* [Task instructions]: Please set out every line of the records below as a numbered list, skipping blank lines and leaving out the pictures.

* [Data]:
****************

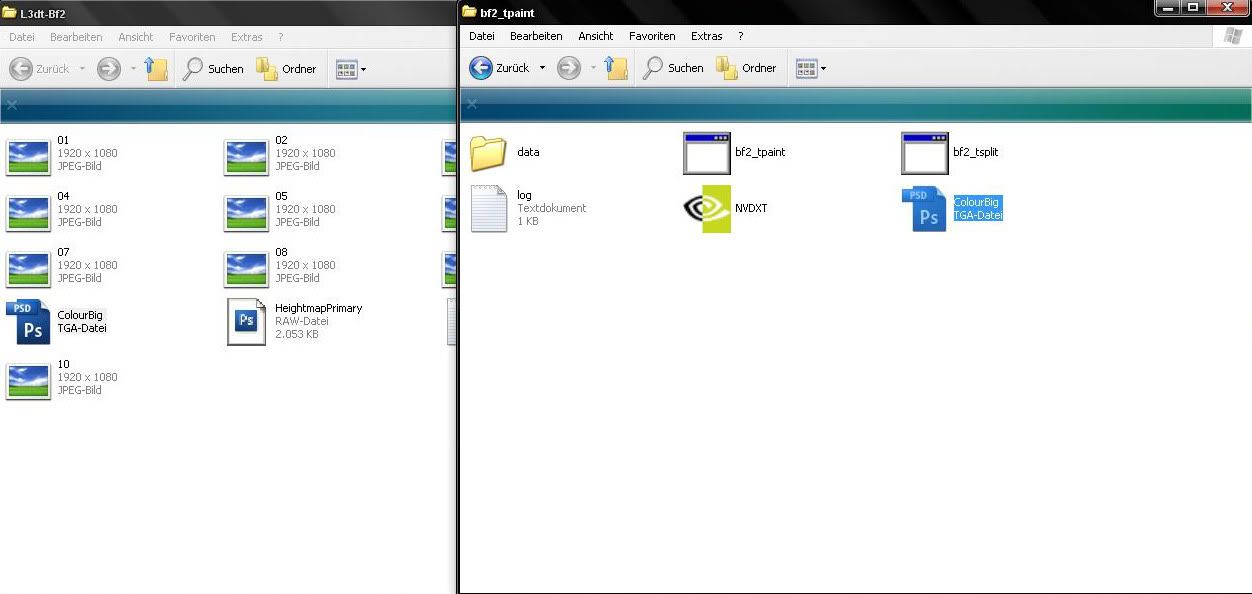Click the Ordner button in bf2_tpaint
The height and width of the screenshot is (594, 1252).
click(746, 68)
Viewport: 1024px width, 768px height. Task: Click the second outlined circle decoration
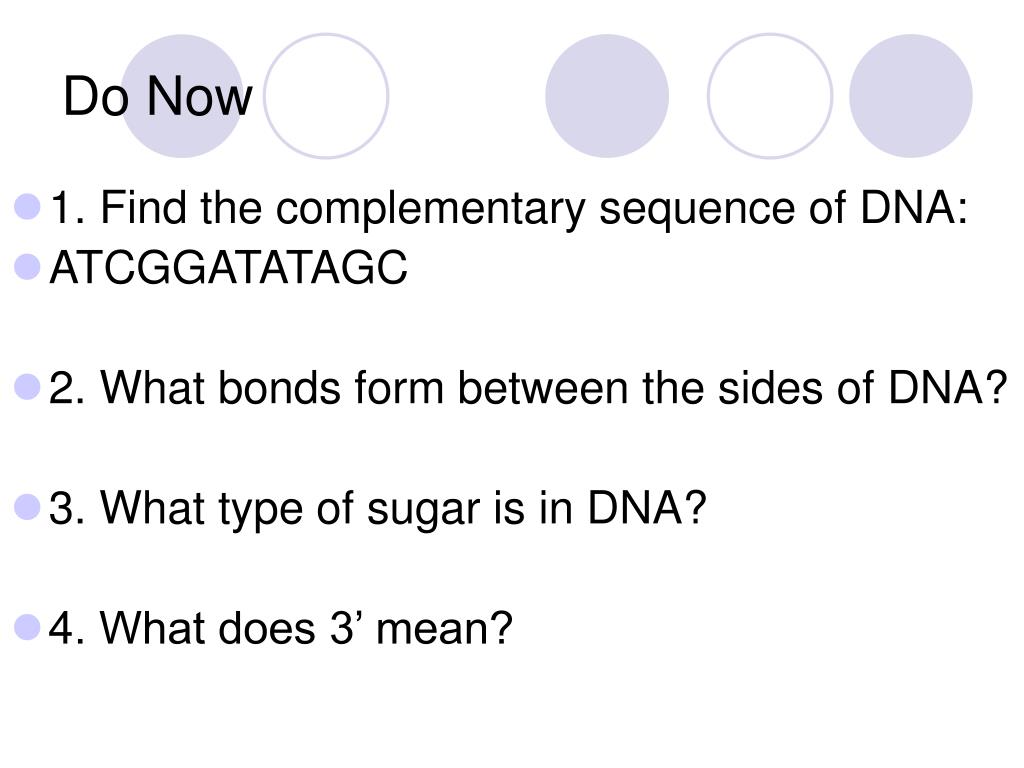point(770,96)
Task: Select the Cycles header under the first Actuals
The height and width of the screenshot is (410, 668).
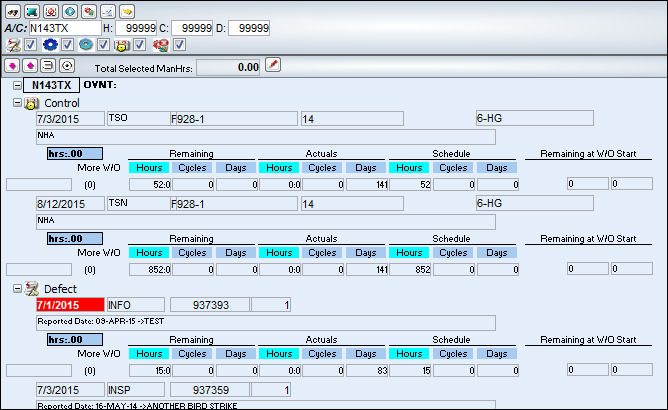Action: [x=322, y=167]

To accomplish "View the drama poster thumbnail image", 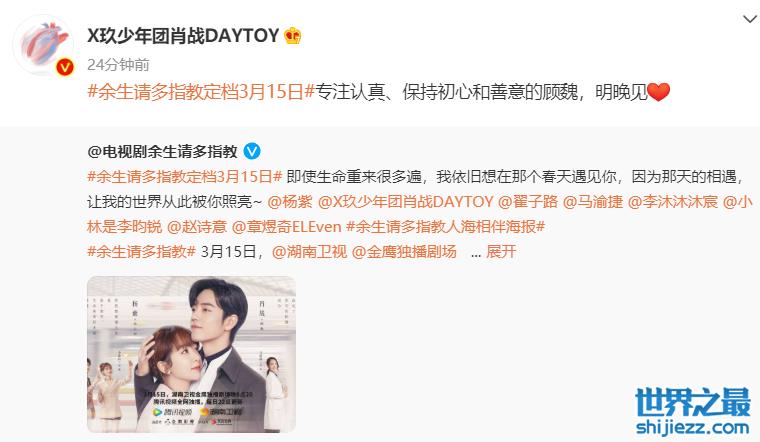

****************

* [Problem solution]:
1. Click the Ordner button in bf2_tpaint
2. The height and width of the screenshot is (594, 1252).
3. click(746, 68)
4. Viewport: 1024px width, 768px height. Task: Click the second outlined circle decoration
5. point(770,96)
6. Task: Select the Cycles header under the first Actuals
7. The height and width of the screenshot is (410, 668).
8. Action: [x=322, y=167]
9. To accomplish "View the drama poster thumbnail image", 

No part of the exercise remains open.